In situations where a hospice provider believes that its conduct does not violate Federal civil, criminal or administrative law but also believes that they inadvertently or erroneously received excess reimbursement, the Centers for Medicare and Medicaid Services (formerly known as HCFA) has published a memorandum providing guidance. A CMS form directs the provider to disclose its name, address, provider number, check number, a contact person with telephone number, and the amount of the repayment. For each claim, the provider must disclose the patient name, HIC number, Medicare claim number, claim amount refunded, and, most significantly, a "Reason Code" for repayment. CMS lists 17 "reason codes" as bases for the repayment, including "duplicate payment," "billed in error," and "services not rendered." After the form is received, the fiscal contractor will send a letter to the disclosing provider indicating receipt of the voluntary refund check, but also stating that the amount of the repayment may be insufficient to discharge the debt and that the debt may not be fully extinguished.

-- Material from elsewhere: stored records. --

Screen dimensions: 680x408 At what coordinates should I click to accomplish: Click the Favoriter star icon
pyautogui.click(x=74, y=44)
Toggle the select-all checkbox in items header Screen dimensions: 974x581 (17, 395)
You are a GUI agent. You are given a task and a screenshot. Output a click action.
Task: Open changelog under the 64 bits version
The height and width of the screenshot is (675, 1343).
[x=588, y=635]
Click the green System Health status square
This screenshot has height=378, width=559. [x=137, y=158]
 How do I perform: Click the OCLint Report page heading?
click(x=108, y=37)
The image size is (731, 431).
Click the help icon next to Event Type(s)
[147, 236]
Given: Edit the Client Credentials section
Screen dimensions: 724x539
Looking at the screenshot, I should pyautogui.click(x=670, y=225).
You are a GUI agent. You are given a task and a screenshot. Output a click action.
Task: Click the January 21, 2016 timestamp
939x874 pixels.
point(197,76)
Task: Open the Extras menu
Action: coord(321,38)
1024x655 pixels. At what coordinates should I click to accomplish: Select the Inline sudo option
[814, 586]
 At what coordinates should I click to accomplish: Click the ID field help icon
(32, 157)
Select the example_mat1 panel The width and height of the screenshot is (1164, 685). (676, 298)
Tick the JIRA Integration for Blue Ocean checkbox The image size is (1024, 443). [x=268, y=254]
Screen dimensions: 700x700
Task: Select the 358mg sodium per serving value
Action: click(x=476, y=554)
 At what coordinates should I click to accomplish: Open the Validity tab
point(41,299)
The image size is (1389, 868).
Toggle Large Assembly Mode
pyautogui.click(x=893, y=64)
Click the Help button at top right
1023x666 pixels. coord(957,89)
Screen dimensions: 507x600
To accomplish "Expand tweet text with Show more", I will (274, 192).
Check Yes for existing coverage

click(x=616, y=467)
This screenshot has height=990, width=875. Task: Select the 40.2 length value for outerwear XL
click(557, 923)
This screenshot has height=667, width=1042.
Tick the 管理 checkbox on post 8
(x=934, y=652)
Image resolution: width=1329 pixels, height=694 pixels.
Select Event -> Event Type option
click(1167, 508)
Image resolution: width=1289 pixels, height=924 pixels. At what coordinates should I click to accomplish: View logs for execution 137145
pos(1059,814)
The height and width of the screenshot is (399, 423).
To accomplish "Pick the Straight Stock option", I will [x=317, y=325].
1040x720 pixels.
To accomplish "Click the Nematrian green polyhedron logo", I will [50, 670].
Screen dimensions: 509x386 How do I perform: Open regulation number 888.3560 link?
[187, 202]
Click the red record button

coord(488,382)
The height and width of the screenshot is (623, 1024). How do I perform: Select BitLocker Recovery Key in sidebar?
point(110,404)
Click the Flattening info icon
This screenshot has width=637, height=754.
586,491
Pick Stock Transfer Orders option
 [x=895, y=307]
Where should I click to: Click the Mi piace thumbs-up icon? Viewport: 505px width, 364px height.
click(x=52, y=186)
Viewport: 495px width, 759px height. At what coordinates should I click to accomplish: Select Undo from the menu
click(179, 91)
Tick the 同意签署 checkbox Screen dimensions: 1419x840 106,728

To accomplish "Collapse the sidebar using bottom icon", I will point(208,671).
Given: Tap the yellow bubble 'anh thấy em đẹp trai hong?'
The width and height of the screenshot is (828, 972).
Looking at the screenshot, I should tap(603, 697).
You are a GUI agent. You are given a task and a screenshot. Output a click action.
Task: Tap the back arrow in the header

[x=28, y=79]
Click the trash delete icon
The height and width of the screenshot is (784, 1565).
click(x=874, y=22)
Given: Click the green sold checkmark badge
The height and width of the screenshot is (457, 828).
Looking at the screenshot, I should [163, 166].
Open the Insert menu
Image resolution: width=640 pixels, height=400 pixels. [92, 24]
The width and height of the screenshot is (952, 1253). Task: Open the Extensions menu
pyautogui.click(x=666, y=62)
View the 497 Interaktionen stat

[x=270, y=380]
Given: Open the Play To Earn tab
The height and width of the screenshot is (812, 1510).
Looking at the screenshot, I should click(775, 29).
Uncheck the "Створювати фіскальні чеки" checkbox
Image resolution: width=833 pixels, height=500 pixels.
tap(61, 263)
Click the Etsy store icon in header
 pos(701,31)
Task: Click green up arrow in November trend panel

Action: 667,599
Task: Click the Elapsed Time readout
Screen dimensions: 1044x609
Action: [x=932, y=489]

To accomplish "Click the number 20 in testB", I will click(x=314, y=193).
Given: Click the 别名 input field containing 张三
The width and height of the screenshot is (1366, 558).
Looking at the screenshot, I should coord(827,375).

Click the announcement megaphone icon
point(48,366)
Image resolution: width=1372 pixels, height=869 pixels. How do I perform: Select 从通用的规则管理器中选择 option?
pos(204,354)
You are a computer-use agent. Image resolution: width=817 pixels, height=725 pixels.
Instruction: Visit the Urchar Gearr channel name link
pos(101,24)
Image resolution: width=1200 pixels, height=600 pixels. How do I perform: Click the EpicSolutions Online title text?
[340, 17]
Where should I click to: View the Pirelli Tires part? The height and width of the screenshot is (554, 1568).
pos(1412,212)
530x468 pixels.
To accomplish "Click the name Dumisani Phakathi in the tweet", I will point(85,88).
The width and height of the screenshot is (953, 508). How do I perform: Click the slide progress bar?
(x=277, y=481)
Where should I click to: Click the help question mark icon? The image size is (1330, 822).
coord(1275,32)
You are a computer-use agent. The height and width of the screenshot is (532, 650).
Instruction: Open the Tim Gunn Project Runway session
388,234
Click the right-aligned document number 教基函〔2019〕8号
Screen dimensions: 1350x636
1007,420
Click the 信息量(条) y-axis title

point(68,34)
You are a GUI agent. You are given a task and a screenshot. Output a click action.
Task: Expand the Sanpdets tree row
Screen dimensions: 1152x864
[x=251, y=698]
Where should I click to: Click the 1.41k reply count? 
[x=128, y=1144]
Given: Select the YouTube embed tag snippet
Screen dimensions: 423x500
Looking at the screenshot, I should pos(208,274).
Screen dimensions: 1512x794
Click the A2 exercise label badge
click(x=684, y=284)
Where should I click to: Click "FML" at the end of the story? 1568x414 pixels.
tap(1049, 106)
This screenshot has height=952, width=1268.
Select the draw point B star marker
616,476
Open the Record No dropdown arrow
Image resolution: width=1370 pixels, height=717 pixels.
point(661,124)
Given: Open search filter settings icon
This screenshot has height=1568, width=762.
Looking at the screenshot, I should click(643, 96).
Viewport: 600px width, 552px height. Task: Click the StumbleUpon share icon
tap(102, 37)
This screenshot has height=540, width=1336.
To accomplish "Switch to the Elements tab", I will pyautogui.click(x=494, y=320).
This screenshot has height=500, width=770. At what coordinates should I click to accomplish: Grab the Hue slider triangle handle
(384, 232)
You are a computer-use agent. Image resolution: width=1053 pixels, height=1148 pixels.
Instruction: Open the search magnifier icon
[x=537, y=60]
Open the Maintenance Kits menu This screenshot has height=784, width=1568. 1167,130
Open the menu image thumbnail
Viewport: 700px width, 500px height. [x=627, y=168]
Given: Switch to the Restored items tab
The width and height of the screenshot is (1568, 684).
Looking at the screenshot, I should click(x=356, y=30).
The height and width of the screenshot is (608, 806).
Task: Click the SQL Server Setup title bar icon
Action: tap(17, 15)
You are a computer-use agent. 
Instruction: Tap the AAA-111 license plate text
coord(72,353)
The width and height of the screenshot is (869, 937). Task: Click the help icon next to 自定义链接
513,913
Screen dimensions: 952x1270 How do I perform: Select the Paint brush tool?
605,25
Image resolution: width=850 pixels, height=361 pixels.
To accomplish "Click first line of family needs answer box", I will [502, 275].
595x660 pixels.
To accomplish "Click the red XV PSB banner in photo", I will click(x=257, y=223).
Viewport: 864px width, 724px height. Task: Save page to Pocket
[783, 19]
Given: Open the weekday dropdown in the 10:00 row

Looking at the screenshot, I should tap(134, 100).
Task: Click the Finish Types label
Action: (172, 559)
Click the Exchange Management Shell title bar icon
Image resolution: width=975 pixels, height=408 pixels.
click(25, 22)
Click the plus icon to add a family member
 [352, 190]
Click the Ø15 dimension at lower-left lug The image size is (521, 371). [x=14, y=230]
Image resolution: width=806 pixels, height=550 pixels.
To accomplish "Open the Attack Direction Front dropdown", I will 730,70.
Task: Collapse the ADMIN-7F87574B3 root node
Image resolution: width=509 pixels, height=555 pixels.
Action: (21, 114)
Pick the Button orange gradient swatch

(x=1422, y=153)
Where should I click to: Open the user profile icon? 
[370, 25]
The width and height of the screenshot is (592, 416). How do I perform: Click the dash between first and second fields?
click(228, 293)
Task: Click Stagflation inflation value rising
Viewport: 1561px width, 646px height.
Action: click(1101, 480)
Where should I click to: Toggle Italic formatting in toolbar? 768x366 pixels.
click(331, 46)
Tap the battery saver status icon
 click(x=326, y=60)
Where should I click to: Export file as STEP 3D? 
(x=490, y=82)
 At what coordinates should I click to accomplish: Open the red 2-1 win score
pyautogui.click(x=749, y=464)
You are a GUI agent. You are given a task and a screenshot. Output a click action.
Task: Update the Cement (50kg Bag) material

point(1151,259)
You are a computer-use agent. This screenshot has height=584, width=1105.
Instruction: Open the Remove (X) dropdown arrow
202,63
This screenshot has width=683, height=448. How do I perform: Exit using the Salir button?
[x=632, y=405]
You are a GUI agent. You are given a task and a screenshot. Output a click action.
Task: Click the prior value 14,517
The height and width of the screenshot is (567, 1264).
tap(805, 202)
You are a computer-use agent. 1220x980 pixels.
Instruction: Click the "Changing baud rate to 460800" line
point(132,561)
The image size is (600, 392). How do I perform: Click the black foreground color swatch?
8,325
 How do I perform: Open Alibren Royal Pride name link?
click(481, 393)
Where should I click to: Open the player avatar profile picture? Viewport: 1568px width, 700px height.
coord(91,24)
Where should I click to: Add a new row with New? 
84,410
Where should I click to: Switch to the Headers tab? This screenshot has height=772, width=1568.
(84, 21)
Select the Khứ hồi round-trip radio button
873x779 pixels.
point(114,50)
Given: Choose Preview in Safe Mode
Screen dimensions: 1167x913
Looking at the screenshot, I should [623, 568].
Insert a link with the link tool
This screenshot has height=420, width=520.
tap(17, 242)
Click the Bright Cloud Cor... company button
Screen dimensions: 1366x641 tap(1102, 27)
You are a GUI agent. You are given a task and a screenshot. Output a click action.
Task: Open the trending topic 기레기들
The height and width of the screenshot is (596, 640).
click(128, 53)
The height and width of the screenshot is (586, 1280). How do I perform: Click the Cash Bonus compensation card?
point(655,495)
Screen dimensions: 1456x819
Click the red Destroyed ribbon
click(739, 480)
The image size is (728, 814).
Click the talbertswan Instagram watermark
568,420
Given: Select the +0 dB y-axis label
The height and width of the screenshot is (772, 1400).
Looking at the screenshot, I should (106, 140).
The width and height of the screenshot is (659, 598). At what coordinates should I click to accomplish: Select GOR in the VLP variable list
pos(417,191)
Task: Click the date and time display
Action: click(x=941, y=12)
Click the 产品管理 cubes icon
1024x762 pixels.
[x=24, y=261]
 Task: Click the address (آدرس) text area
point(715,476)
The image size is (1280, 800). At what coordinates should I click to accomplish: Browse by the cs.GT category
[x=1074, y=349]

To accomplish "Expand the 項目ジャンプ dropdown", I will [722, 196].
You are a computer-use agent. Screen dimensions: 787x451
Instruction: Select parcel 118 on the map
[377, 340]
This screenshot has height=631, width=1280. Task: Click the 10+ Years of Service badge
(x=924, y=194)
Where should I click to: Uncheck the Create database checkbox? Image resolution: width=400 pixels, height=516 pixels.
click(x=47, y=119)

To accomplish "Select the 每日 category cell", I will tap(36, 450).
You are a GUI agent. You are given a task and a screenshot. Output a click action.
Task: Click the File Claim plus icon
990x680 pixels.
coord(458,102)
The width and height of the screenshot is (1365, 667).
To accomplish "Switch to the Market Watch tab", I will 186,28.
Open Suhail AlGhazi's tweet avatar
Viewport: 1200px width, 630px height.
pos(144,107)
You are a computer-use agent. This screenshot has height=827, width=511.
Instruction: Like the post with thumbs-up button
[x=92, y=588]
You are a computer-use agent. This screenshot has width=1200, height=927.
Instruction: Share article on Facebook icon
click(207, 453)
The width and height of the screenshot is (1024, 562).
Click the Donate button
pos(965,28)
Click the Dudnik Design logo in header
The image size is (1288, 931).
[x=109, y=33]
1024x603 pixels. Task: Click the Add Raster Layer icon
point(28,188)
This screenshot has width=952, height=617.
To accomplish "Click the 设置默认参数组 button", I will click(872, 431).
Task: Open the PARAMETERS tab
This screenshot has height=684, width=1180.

Should the hospice believe that its conduct violates federal law, it may disclose this conduct to the OIG. The substantive requirements for disclosure under the OIG's protocol are too numerous to be fully discussed here, but the hospice provider should be aware it is required to fully describe the matter being disclosed, including the type of claim, transaction or other conduct giving rise to the disclosed matter. The provider must also disclose the reasons why it believes a violation of Federal law may have occurred. The provider will be required to certify that to the best of its knowledge, the disclosure is truthful and is based on a good faith effort to bring the matter to the government's attention so that it can be resolved. Finally, the disclosing provider must submit a report, based on its own internal investigation, identifying the conduct involved, individuals involved in the conduct, and an estimate of the financial impact of the conduct on the federal health care program(s) involved. The OIG, of course, will investigate the information disclosed by the provider and verify the matters listed there. The OIG will not accept payments from providers until its investigation has been completed.

Hospice providers should be aware that the decision to voluntarily disclose (wherever that disclosure is made) might involve both incentives and risks. One incentive to disclose is contained in the Federal Criminal Sentencing Guidelines, which allows for a reduction in the provider's "culpability score" and a reduction in any criminal fines. The civil False Claims Act also provides for a reduction in civil damages if disclosure is made within certain time limits. Voluntary disclosure may also allow the provider to exercise a degree of control of the timing and scope of a government investigation and may prevent the successful prosecution of a qui tam "whistleblower" lawsuit. A risk from disclosure is that the federal government is not bound by the disclosing provider's findings. Another risk is that employees having knowledge of the matter may secretly file a "whistleblower" lawsuit. As discussed earlier, another area of risk is the assertion or waiver of such legal privileges as the attorney-client privilege. Hospice providers can attest to the fact that the Medicare and Medicaid programs are some of the most complex government programs ever enacted. The government's "war" on fraud, abuse and waste in health care programs continues to be a top priority of the federal government and shows no signs of slowing down. Depending on the conduct involved, civil or criminal liability may result from the provider's conduct. For these reasons, the decision about whether to disclose to the government and where the disclosure should be made should only be made after careful investigation, consideration and the advice of legal counsel experienced in disclosure and payment issues."